But none of those properties really belong to the Soylent Semantic Web, the Semantic Web made of people. These properties are about the data, not the people.
Here are some things librarians do, as people, in the Soylent Semantic Web. We investigate linked data. We discuss linked data, sometimes not as knowledgeably as linked-data advocates might like. We learn about linked data. We teach about linked data. We advocate for linked data. Or don’t. And now we get to the crucial point: we adopt linked data.
Or we don’t. We mostly don’t adopt linked data, in fact, and we don’t because the Semantic Web community, librarians included, hasn’t acknowledged that it needs to be soylent. We forget that the Semantic Web is made of people, lots of different kinds of people, some of them people who are not like us and do not do the same work we do and do not have the same understandings we have. We forget that we need our own librarian colleagues to help us make the Semantic Web, and put library data into it—and when we forget our librarian colleagues, our librarian colleagues forget us, and forget linked data. And that’s not good.
As I talk to librarians about linked data, what I hear back is that they feel ground up into hamburger—sorry, sorry, I had to—by the whole thing, because the way it’s usually explained to them, it’s so abstract and so divorced from the actual library work they know. The linked data movement can show them graphs, but it can’t show them interfaces for doing their work. It can tell them about triples, but it’s not telling them how the catalog will work if their Internet connection fails. It can explain ontologies, but not how they’ll navigate them.
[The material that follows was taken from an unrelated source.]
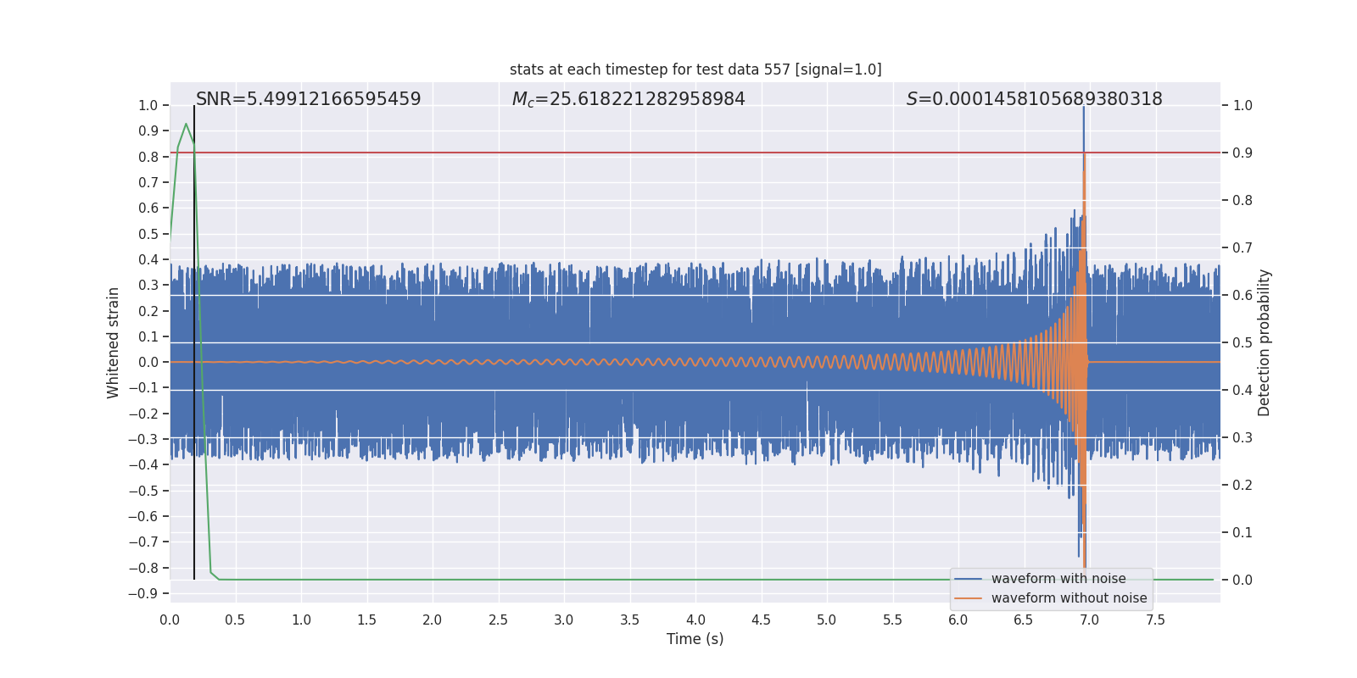
Task: Click the 'Detection probability' right axis label
Action: (1265, 342)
After one explanatory talk I gave, I had one cataloger tell me with immense frustration, “I just don’t see how this will work!” And I didn’t have a good answer for her, because I don’t see that either.
This has happened before.
Now, switching away from Soylent Green briefly to—anybody recognize this? I took it from the remade Battlestar Galactica television series, which uses it as a catchphrase. This is not the first time an upstart technology has tried to upend an entire established infrastructure, along with the people using it.
At the turn of the century, I was working in publishing: specifically, electronic publishing, and even more specifically, ebooks and electronic journals. While some of the big journal publishers climbed onto the XML bandwagon, many other journals didn’t, and the trade publishing industry just never did. I remember sitting in an ebook conference next to a high-level editor from a Big New York Publisher, and we were listening to a fairly basic, fairly standard introduction to XML, and I heard her sigh “This is just not my world any more.” She felt alienated. She felt alien. Is there anybody in this room who hasn’t heard a colleague express that alienation?
Even worse, XML didn’t make publishers’ lives easier—it made them harder! Editing, typesetting, indexing, all these workflows got hugely more complicated for what looked at the time like super-dubious returns. And the XML community took no notice whatever of their difficulties, the difficulties actual people were having doing actual publishing work with XML. Why? Because the XML community was having way too much fun loudly proclaiming XML’s superiority over everything ever, and going off into corners to have arcane technical arguments about XML namespaces. Not very soylent! Not humane! Not made of people!
Now, publishers did still make some XML, I grant you. I saw a lot of it. Forgive my language, but trade publisher XML was crap. It was garbage. You wouldn’t feed it to your pet Cylon, it was so bad! Which goes to show that technology that doesn’t fit into real people’s environments won’t be used properly, if it’s used at all.
How many of you knew a slide about institutional repositories was coming? Go ahead, raise your hands. If you know me, you know that I am just so sad and angry about institutional repositories. In Europe, I know, it hasn’t been quite so bad, but in the States, it’s been wretched. But it was the same thing again. There was this technology that was going to make everything better, only the people making the technology forgot all about the people who were supposedly going to use it. So we got these lousy unusable unfixable systems that did lousy useless things, and no big surprise, nobody willingly put anything in them! Because they weren’t soylent! They weren’t made of people!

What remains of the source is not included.